Me desconcertaba que la posibilidad de tener dinero pudiese convertirse en un problema amargo. Supongo que todos tenemos proyectos con los que fantaseamos, quizá abrir un hotel cerca de alguna montaña, fundar un festival de cine o recorrer el mundo en tren y publicar tus propios libros de viajes, ideas de las que normalmente nos separaba la falta de recursos para hacerlas realidad. Me intrigaba que Johan, una de las personas con más talento y formación que conocía, no entendiese su herencia como una oportunidad, como una herramienta para poner en marcha algo que mejorase las cosas, no solamente su vida, sino el mundo o quizá las vidas de otros.
Sabía que el tema no le agradaría, sin embargo, un sábado tras correr por el parque de Laeken, me atreví a compartir con él mis pensamientos. Al principio me miró con aspereza, advirtiéndome de que entraba en un terreno que ignoraba y no me incumbía. ‘Ese dinero lo ha ganado mi padre, no es mío’, me cortó con un tono seco, sentándose en un banco. ‘Aceptarlo conlleva aceptar la responsabilidad de cuidar de él y eso implica tiempo. Ni te imaginas cuánto. Mi padre no tiene derecho a disponer de mi tiempo’, añadió. Fue todo lo que obtuve por respuesta. Al momento, sonó un claxo y vimos a Halim y Fleur saludándonos desde el Fiat.

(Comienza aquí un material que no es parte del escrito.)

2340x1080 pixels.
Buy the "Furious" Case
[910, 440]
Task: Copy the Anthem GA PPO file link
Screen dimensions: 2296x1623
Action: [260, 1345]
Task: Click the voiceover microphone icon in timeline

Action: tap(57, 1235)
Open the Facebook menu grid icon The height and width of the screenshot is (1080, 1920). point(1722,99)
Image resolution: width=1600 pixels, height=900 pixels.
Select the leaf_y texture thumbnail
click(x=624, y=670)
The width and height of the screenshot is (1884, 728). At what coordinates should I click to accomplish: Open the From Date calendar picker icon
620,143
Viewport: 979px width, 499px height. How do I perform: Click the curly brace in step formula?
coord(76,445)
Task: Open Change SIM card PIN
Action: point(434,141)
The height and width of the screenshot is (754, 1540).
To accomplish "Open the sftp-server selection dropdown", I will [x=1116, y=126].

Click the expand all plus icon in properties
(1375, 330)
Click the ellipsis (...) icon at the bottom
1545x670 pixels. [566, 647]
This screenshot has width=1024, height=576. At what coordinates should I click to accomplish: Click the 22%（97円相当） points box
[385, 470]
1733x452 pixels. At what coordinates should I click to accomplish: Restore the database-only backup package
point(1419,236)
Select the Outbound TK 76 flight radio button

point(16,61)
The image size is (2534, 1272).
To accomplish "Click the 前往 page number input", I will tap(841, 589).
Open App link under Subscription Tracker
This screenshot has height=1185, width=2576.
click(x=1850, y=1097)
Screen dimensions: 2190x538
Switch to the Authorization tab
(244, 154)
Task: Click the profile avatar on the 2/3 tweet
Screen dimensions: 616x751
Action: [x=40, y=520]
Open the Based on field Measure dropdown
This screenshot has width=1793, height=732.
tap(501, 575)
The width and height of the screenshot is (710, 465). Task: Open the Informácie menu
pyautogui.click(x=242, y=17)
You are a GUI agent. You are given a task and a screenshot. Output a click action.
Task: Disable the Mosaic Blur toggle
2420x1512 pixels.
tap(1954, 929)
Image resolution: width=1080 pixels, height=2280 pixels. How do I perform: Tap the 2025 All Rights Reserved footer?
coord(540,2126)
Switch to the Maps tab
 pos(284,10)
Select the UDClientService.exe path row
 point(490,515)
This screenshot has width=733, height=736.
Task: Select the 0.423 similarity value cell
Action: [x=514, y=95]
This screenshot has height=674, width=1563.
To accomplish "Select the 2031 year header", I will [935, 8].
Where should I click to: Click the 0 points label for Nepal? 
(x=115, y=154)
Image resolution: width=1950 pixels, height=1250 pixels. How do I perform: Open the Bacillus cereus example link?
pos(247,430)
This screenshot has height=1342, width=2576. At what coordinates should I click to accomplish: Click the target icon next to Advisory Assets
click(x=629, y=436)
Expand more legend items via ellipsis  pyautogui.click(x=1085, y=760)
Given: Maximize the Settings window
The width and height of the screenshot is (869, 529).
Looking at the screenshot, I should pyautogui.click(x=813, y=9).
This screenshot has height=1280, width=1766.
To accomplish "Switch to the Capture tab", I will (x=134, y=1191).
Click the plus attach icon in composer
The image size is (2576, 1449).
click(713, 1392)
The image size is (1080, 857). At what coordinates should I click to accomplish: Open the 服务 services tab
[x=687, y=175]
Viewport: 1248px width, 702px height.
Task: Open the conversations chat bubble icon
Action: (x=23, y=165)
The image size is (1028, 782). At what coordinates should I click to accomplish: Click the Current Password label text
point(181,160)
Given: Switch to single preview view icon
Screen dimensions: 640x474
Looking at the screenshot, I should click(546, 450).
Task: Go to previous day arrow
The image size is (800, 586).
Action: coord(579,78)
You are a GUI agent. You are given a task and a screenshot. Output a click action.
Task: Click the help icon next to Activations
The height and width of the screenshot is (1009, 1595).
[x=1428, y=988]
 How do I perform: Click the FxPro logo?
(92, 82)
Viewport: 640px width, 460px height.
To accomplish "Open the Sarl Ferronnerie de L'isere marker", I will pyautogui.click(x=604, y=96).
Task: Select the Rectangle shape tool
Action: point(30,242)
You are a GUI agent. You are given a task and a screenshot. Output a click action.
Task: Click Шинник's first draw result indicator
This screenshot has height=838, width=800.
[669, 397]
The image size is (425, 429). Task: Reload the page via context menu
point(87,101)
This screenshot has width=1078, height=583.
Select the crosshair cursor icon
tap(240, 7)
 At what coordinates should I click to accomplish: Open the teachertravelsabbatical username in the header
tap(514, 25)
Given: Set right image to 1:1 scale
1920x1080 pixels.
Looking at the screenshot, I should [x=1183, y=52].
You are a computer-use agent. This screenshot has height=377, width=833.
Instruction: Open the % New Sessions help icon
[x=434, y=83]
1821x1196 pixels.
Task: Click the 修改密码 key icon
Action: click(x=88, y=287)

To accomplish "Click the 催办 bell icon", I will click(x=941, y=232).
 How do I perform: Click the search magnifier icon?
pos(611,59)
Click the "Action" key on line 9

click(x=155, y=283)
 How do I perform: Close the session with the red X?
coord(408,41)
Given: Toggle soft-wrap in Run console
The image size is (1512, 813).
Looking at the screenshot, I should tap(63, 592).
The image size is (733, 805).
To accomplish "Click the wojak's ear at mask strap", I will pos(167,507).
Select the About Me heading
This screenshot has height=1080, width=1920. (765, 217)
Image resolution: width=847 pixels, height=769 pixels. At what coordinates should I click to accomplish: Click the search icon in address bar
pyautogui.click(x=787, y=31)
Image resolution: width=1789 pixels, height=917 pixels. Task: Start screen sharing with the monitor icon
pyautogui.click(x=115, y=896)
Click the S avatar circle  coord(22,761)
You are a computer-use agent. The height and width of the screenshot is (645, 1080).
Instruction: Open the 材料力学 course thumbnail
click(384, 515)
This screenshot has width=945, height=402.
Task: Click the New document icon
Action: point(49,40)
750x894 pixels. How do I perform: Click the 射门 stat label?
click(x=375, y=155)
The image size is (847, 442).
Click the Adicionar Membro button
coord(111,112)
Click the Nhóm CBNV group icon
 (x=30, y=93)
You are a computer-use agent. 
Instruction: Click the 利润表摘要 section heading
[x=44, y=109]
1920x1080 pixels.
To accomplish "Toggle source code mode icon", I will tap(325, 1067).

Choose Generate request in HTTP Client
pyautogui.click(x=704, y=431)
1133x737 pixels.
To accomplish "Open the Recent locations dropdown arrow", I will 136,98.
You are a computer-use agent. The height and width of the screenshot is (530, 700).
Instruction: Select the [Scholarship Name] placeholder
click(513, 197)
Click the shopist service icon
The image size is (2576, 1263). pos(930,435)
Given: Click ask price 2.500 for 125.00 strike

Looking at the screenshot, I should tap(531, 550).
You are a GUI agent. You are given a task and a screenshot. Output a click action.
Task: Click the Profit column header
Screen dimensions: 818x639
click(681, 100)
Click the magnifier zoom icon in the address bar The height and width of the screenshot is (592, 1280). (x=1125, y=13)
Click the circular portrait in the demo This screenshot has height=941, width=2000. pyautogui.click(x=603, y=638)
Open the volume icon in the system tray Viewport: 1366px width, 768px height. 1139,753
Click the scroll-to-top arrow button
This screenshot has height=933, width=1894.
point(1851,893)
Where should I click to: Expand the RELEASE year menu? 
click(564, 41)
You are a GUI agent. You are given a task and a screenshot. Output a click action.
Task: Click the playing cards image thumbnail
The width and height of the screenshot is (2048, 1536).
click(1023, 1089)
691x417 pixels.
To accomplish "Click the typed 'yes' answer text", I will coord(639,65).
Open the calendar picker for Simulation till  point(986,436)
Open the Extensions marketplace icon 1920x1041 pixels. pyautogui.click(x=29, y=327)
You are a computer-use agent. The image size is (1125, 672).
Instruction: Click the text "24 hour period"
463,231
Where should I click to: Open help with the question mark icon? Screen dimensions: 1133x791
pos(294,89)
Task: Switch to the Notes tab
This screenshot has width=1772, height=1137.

Ignoro que habrá pasado con la fortuna de Johan, si habrá resistido o habrá sucumbido a la presión de su padre, quizá haya podido más el deseo de evitar que siguiese arriesgando su vida o tal vez ese geógrafo extraordinario haya conseguido abrir una vía intermedia, un camino capaz de esquivar el dilema. Tras mi regreso a España, perdimos contacto, apenas nos intercambios felicitaciones por el cumpleaños. Sin embargo, me gusta imaginarlo desayunando en el Monk y sentado en las sillas del Belga Café frente a los estanques, comiendo sus frits con salsa Brazil, cuidando del mapa de su vida, vigilando sus fronteras, libre para decidir a quién entregar los más valioso que tenemos: el tiempo.